Source document:
Yoga in the Motherland - Learning Vinyasa Krama On The Streets Of India

Julie Phillips-Turner
Yoga in the Motherland - Learning Vinyasa Krama On The Streets Of India

I’ve always been great at moving through big crowds, but not so great at tolerating them. Especially the people who just move aimlessly without noticing that they’re blocking traffic.

However, strangely enough, when I found myself competing with cows, cars, motorcycles and other people to cross the street, I found it more of an interesting challenge of what I’ve learned in my yoga practice than annoying. I found myself understanding the fundamental importance of vinyasa krama.

What Does Vinyasa Krama Mean?

No doubt, you’ve probably heard the word “vinyasa” in your yoga class, which, according to yoga master Desikachar’s translation, “vi” means “in a special way”; “nyasa” means “to place.” The word krama means “step.”

So according to Desikachar, the phrase “vinyasa krama” refers to the meaning that it is not enough to simply take a step; that the step needs to take you in the right direction and be made in the right way.

A perfect lesson for crossing a street in India.

Task set:
• A. In the vinyasa krama article, what does the word "krama" mean?
• B. Copy the stretch of the vinyasa krama article from "What Does Vinyasa" through "the right way.".

Study material:
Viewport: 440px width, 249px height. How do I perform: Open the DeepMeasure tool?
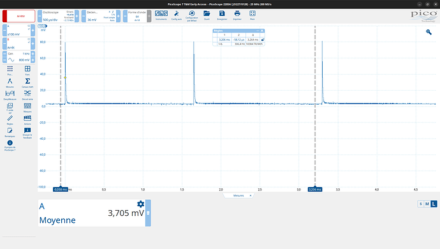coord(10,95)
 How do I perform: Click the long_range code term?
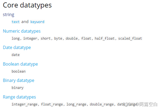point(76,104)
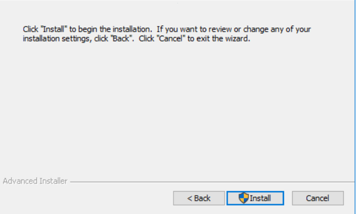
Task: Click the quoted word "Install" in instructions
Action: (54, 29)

* * *

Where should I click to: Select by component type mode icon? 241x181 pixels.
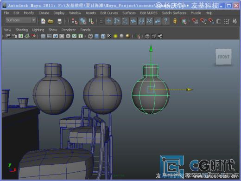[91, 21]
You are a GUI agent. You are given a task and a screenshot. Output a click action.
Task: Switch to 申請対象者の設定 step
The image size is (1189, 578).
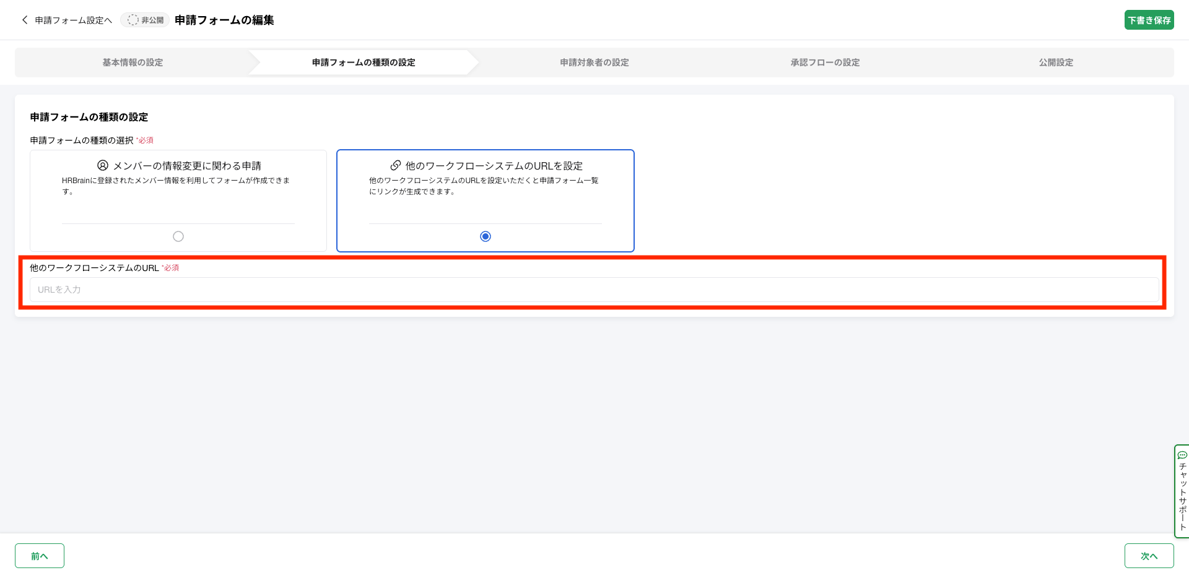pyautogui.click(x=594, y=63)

Task-by-task results:
• A. It means "step."

• B.
What Does Vinyasa Krama Mean?

No doubt, you’ve probably heard the word “vinyasa” in your yoga class, which, according to yoga master Desikachar’s translation, “vi” means “in a special way”; “nyasa” means “to place.” The word krama means “step.”

So according to Desikachar, the phrase “vinyasa krama” refers to the meaning that it is not enough to simply take a step; that the step needs to take you in the right direction and be made in the right way.